Stoneham shrugged. “Spanish law gives women of the age of five and twenty and beyond the right to own land if they are not married. Upon marriage the land would revert to you.” This did not seem to impress the earl, so he added,“Her mother was Lady Katherine Bonham, from Northumberland. His daughters are half English.”

That caught Framingshire’s attention. “He married the daughter of a marquess and moved her to the savage New World?” His voice dripped mockery, though Stoneham was not certain who, exactly, was the target. “That is quite a feat for any man.” He frowned. “So you wish to marry me off to a Spaniard’s half-English daughter, whose lands will save my earldom?” Bitter laughter replaced his outrage.

“You have little choice. The Wessington fortune hangs in the balance. If you cannot find a way to make the estate in the colony of Venezuela profitable again, you will need to sell the London house and move your mother to Whitemore.”

“Sell property!” Andrew shouted. “You are mad! Peers do not sell property like bankers and merchants!”

“Yes, I agree it is a rash move.
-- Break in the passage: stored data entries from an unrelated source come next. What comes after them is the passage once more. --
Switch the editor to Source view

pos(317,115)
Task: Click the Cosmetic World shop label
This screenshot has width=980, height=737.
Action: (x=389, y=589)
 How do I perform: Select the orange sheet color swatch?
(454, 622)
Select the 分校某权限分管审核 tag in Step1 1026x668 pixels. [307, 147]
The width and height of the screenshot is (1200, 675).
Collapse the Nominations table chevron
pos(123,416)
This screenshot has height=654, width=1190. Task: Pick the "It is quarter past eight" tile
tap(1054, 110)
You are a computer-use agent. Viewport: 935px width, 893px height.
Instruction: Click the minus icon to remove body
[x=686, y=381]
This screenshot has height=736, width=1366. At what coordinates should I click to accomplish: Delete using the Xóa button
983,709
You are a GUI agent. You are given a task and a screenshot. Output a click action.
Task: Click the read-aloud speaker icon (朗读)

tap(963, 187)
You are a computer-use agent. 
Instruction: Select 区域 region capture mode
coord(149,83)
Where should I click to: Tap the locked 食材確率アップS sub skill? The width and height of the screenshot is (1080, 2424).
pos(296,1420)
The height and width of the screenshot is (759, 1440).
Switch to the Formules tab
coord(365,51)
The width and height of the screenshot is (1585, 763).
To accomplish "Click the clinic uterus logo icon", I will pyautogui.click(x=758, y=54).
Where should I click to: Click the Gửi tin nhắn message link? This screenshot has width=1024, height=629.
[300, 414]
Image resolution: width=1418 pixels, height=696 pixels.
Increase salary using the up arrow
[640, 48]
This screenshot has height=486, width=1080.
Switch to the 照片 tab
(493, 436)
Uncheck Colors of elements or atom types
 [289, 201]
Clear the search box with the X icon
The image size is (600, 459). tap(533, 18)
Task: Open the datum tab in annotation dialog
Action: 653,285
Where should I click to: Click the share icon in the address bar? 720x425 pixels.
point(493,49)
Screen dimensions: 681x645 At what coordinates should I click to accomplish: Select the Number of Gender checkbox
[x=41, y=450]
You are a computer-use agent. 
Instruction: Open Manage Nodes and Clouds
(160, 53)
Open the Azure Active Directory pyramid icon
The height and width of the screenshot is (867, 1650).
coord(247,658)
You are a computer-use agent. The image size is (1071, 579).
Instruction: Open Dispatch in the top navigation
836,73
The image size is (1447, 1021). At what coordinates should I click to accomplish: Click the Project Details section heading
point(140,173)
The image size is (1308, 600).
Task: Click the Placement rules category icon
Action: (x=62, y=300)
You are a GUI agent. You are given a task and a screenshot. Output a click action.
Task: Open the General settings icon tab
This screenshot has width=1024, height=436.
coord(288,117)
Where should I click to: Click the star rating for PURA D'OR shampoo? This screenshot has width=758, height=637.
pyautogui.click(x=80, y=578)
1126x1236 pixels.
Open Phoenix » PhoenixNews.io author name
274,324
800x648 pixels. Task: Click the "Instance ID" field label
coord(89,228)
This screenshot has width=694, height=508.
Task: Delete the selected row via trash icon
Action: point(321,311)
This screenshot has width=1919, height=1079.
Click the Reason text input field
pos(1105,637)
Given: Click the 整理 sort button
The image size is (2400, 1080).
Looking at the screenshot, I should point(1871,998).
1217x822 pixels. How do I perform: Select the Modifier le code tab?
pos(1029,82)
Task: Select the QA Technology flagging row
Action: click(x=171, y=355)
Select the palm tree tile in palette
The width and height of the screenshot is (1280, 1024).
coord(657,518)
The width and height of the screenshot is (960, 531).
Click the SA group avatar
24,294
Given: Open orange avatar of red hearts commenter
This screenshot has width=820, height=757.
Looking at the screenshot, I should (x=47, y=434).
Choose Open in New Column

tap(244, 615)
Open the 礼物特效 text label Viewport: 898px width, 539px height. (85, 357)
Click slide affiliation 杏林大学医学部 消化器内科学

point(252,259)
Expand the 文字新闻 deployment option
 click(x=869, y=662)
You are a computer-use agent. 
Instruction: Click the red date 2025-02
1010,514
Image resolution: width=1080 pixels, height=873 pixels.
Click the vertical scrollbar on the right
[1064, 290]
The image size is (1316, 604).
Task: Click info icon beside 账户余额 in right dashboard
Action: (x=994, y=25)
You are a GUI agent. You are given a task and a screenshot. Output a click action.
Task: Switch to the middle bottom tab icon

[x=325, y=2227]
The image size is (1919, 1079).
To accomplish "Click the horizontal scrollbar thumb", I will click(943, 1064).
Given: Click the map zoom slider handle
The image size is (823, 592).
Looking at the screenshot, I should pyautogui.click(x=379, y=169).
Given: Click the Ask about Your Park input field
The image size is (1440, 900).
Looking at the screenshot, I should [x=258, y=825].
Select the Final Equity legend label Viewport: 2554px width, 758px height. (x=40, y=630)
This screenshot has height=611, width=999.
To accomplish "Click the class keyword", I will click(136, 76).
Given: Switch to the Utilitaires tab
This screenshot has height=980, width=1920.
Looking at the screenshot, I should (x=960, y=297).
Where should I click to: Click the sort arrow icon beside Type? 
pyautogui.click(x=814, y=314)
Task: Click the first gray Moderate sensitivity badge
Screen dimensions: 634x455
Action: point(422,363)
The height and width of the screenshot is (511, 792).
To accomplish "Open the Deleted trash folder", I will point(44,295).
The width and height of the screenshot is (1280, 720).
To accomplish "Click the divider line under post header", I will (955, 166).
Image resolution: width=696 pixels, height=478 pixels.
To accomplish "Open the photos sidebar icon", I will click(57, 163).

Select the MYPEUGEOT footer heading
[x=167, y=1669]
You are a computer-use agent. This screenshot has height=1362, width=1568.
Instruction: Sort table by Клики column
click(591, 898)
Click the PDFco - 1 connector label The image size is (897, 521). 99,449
However, given that the New World estate is bleeding money, your mother’s spending, and your father’s...choices with funds, you have few options.” He paused. “But a timely marriage could solve everything.”

“An expedient marriage will fix my inconvenient fortune?” Andrew’s friendly grin startled Stoneham, relaxing him in spite of the heated tension, reminding him once again of the earl’s well-buried good nature and power. An impulse to smile back plagued him, the need for connection clear in Andrew’s smile.

Not now
.

“What about marrying the daughter of some man in commerce here in England or on the continent? Surely one of them has a suitable woman that does not involve traveling halfway across the world?”

Treading carefully, Stoneham replied, “I’ve made subtle inquiries, Your Grace.” He sighed and bit his lip, unsure how to explain that Andrew’ reputation as a consumer of women of ill repute had traveled farther than anyone could imagine. No wealthy merchant father wanted to marry a daughter off to him – not even for the tremendous connection to an earldom.

“Your sigh tells me everything I need to know,” Andrew responded with a rueful laugh. He seemed to want to say more, but Stoneham did not pry. Not now.

Instead, he let silence do his work for him, shuffling papers and sliding them into his carrying case.

Andrew threw himself onto the three-legged stool, nearly toppling over before finding his balance. His thickly-muscled hands ran through his hair, ruining the smooth queue and releasing waves of auburn hair onto the chair’s back. He looked like a twelve-year-old boy again, but a foot taller and with the resigned carriage of a man being handed the world to carry on his shoulders.